In this scenario, the VCN is directly connected to the internet through an internet gateway. The gateway is also used for connectivity to your on-premises network. Any resource in the on-premises network that needs to communicate with resources in the VCN must have access to the internet. A SOA server, Database server, and optional load balancers are created in a public subnet. All these resources are assigned a public IP address and can be accessible from the internet. Your on-premises resources will communicate to cloud resources over the public internet. After creating an instance, you can use SSH to connect to it over the internet from your on-premises network or other location on the internet. This setup has default routing rules that are designed to make it easy to get started with Oracle Cloud Infrastructure. When you set up a load balancer or SOA server in a public subnet, you allow SOA runtime traffic from the internet.

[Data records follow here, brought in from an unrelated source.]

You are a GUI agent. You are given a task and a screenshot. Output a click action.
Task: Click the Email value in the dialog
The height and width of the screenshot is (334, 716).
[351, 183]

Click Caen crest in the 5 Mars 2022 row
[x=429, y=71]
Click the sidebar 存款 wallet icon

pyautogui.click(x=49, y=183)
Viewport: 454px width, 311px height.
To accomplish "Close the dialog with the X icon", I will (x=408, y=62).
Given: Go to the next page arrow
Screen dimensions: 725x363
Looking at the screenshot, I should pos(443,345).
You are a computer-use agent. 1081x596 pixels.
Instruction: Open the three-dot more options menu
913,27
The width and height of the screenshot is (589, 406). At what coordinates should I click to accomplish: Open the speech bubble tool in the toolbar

Scenario B, C, and D: Public and Private Subnet

This scenario consists of a virtual cloud network (VCN) with a regional public subnet to hold public servers (such as load balancers) and a regional private subnet to hold private servers (such as a SOA server and Database server). Optionally, you can set up a load balancer and a SOA server on a public subnet and a Database server on a private subnet. Your on-premises resources communicate to cloud resources over the public internet. After creating an instance, you can connect to instances in a public subnet over the internet. The VCN has a dynamic routing gateway (DRG) and IPSec VPN for connectivity to your on-premises network. After creating an instance, you can use SSH to connect to instances in a private subnet over a DRG/IPSecVPN. You cannot connect to instances in a private subnet over the internet. You need to set up additional routing rules to route traffic from a private subnet to a DRG that allows communication with an on-premises network. When you set up a load balancer or a SOA server in a public subnet, you allow SOA runtime traffic from the internet.

Scenario E: Private Subnet

This scenario consists of a virtual cloud network (VCN) with a regional private subnet to hold private servers (such as a SOA server, Database server, and load balancers). The VCN has a dynamic routing gateway (DRG) and IPSec VPN for connectivity to your on-premises network. The VCN has no direct connection to the internet. Any connection to the internet would need to come indirectly through the on-premises network. You cannot connect to instances in a private subnet over the internet. After creating an instance, you can use SSH to connect to instances in a private subnet over a DRG/IPSecVPN. You need to set up additional routing rules to route traffic from a private subnet to a DRG that allows communication with an on-premises network. When you set up a load balancer or SOA server in a private subnet, you allow SOA runtime traffic from your on-premises network only and not from the internet.